LIFE OF PI: Suraj Sharma, Irrfan Khan.  Directed by Ang Lee (127 min.)

Life of Pi is easily one of the best films of the year, and it is one of the most beautiful and visually captivating films I have ever seen.  It is an age old story about many many things, most of which revolve around religion, finding God, and understanding the way humans seem to fit into the beauty of the world.  Beyond the story, however, is visual poetry at the hand of Lee, who has managed to create a universe for a young man to brave, all inside one lifeboat.

The story of Pi is told in the framework of the older Pi (Irrfan Khan) narrating his life story to an aimless young author (Rafe Spall).  His birth name is Piscine, but as elementary school bullies made his life miserable (they pronounce it "pissing") he decided to take maters into his own hands and change his name to Pi, the representation of the infinite mathematical number.  Pi grows into a well-adjusted teenager with a loving mother and stern but caring father.  The family owns a local zoo, but when Canada offers to buy these animals Pi's family packs up and heads to North America for work.  This all leads to the shipwreck, and to Pi finding himself stranded in the middle of the ocean with a ration of supplies and, of course, a Bengal Tiger.

This segment of the film is given so much care and attention by Lee, much more than I have given it here.  There is a great deal of patience in the early portions of the film which pay off as the story unfolds into the incredible.

The tiger's name is Richard Parker, and yes there is a reason for such a lavish and whimsical name.  The seamless use of CGI with the tiger goes practically unnoticed.  I understand there were real tigers used for certain shots n the film; I challenge anyone to point one out from the other.  This tiger in this world is very real, and very threatening to Pi as they fight the weather and the natural world to survive. This is no Disney story, and this tiger is never marginalized as a character in the film.  There are some touching moments between Pi and Richard Parker, but nothing cute or amusing for the sake of theatricality.  Everything feels authentic as Pi and Parker drift through the ocean for 221 days.

There will not be a more inspirational picture to come out this year, and dare I say again this is the most gorgeous movie I maybe have ever seen.  There are moments in here which left me in awe, like those scenes where the night sky and the ocean reflect seemingly one another and Pi's boat appears to be hovering in space.  Or those moments where we look up from the ocean floor, through the water to the sky.  It is difficult to describe, but it is magnificent how ever one might describe it.  Later in the film, Pi's boat finds a mysterious island formed almost entirely out of tree roots and vines, inhabited by meerkats and holding a darker secret.

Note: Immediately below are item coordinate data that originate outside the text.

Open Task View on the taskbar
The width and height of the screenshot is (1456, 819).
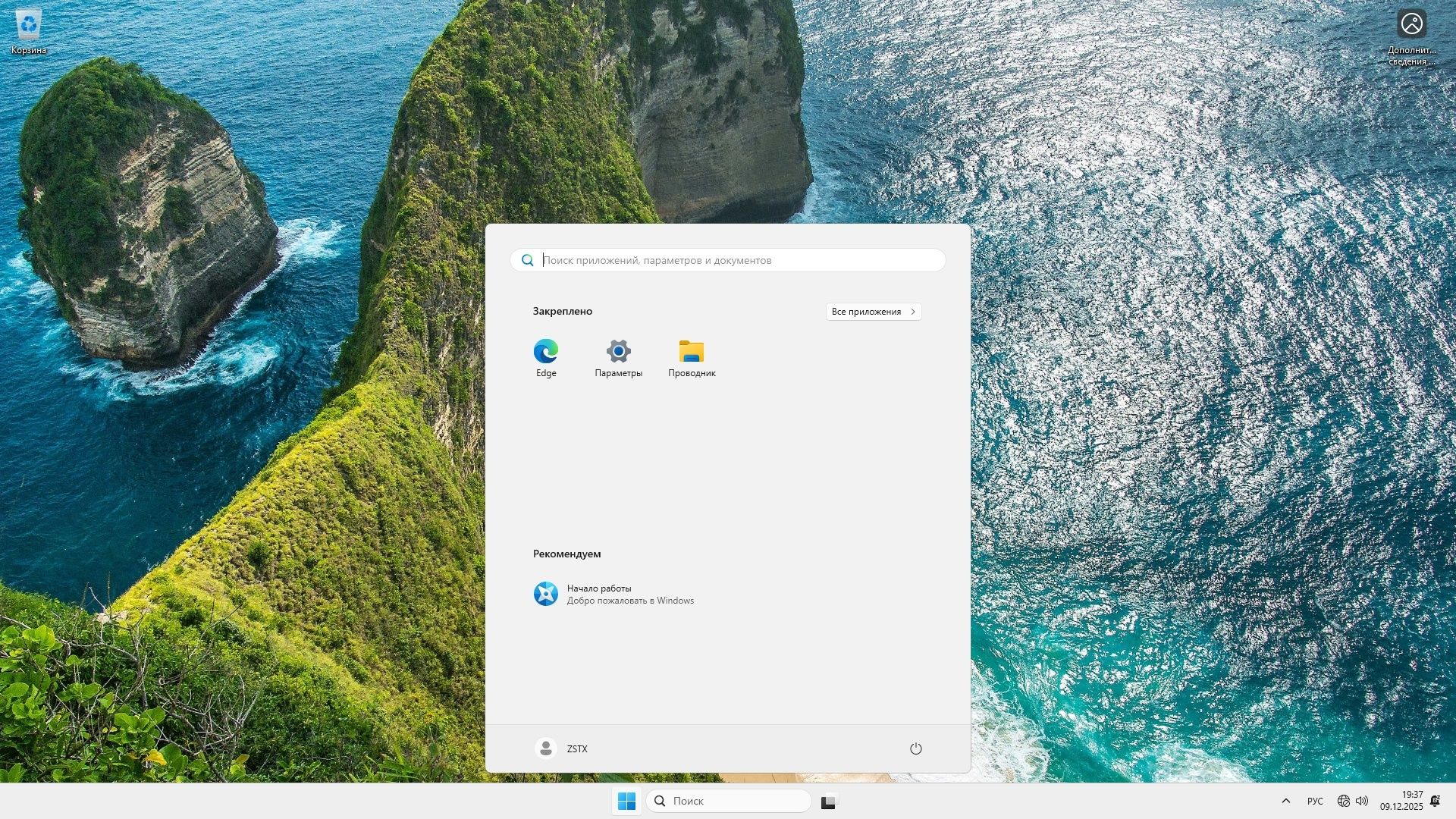829,801
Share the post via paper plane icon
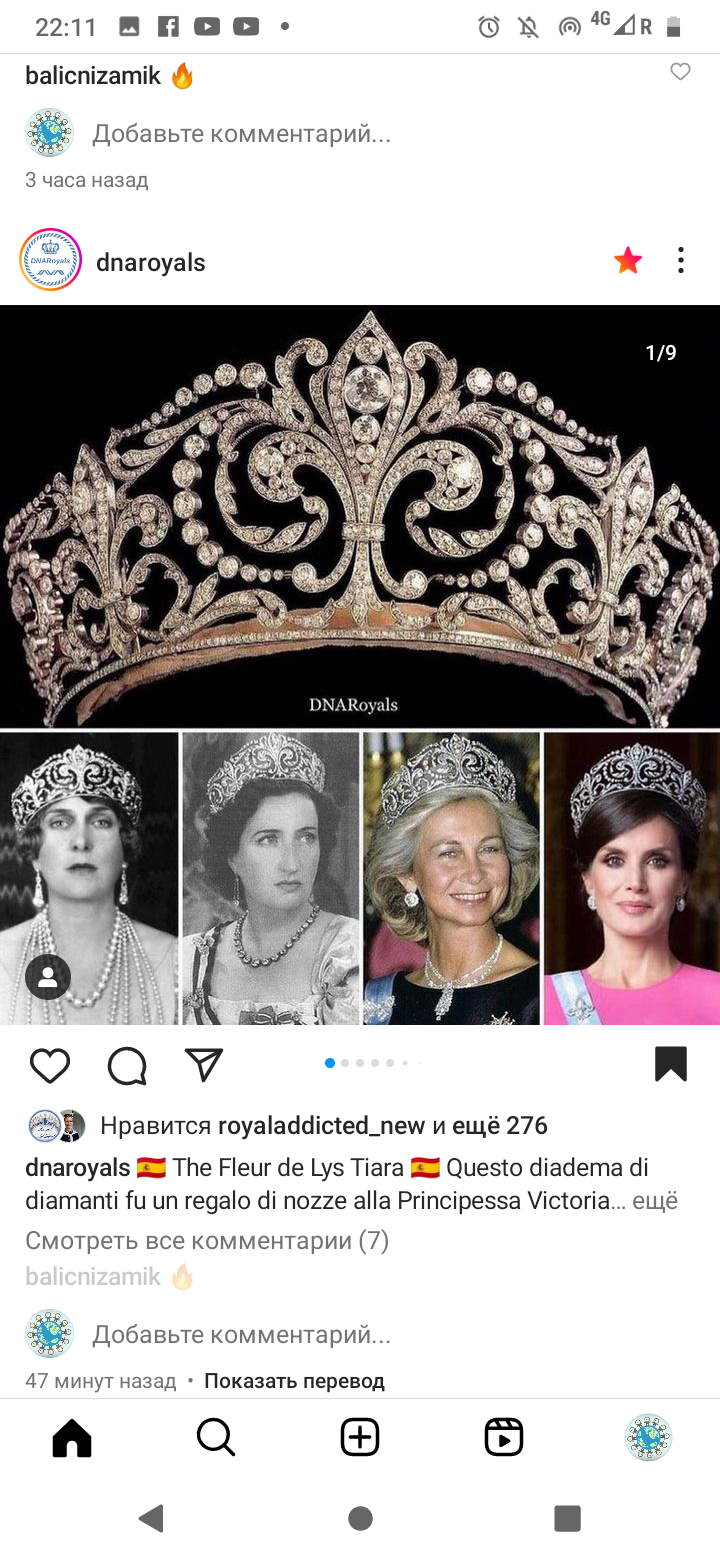720x1560 pixels. [x=204, y=1065]
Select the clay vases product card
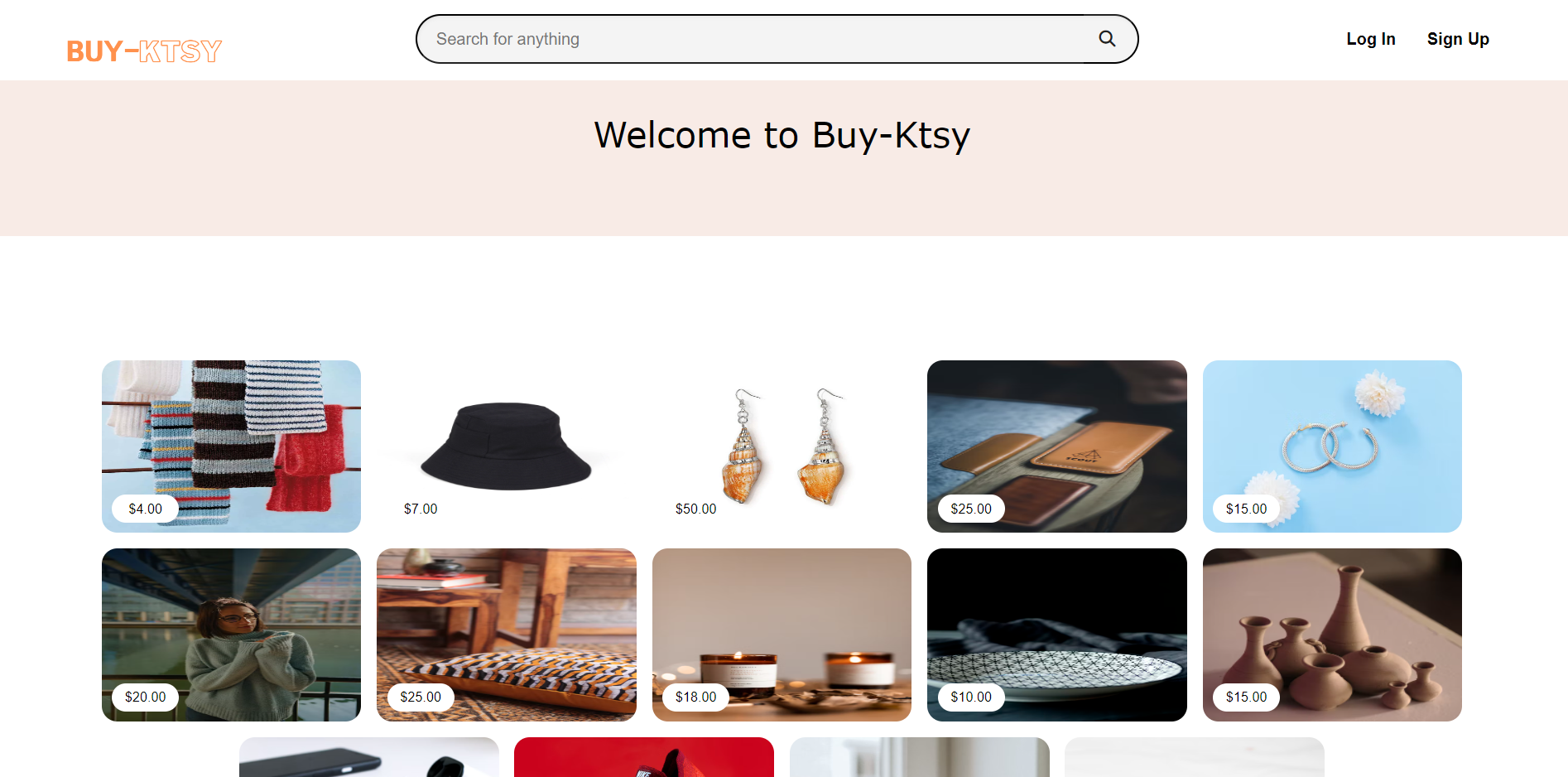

Suraj Sharma plays Pi and is just as well balanced as the rest of the film, never getting too high or too low.  Life of Pi takes on some of the largest questions about faith, doubt, and who's God is right when all is said and done.  Pi's approach to religion is a fresh perspective and it shapes him before the adventure.  There is also a great deal of focus on human interaction with animals, and what makes us different from them.  All of these philosophical questions are raised and appropriately none are answered because, simply, there are no answers.  As it should be.  But make no mistake there are feelings, emotions, faith and love at the center of Life of Pi, one of the most wonderful films of 2012.